◆ **YOUR OBJECTIVE**
Reproduce word for word the lines from the start of the records up to and including the line with "click(x=1109, y=212)".

** BEGIN RECORDS PROVIDED **

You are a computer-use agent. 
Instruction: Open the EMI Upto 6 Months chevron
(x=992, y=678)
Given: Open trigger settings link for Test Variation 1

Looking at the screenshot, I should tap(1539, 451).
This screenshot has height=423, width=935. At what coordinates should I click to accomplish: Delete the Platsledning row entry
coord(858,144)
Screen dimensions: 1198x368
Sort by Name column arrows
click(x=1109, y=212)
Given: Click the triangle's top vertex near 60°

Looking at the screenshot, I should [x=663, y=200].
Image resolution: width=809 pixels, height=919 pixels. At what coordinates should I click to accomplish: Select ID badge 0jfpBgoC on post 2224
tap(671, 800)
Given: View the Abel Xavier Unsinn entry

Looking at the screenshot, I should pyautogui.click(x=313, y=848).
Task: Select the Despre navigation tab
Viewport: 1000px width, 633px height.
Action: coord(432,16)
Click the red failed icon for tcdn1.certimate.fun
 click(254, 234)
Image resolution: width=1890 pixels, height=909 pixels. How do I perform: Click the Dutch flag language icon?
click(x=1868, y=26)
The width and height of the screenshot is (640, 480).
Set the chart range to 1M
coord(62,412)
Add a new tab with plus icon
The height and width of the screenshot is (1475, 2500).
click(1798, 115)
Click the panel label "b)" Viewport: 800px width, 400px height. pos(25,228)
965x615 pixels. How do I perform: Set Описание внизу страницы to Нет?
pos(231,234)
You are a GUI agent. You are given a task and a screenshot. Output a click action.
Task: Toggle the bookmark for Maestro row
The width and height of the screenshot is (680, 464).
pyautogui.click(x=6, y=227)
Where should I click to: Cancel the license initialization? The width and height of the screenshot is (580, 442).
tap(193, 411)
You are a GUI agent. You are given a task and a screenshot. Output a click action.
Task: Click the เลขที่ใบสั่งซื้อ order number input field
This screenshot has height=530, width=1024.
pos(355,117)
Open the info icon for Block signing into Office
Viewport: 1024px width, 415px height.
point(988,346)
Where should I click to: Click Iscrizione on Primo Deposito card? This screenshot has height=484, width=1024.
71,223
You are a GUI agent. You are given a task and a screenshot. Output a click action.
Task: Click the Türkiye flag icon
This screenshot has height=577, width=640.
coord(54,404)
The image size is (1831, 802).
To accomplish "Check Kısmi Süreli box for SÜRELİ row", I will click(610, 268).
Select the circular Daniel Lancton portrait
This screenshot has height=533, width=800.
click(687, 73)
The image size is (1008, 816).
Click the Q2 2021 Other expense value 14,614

** END RECORDS PROVIDED **

◆ **PROBLEM SOLUTION**
You are a computer-use agent. 
Instruction: Open the EMI Upto 6 Months chevron
(x=992, y=678)
Given: Open trigger settings link for Test Variation 1

Looking at the screenshot, I should tap(1539, 451).
This screenshot has height=423, width=935. At what coordinates should I click to accomplish: Delete the Platsledning row entry
coord(858,144)
Screen dimensions: 1198x368
Sort by Name column arrows
click(x=1109, y=212)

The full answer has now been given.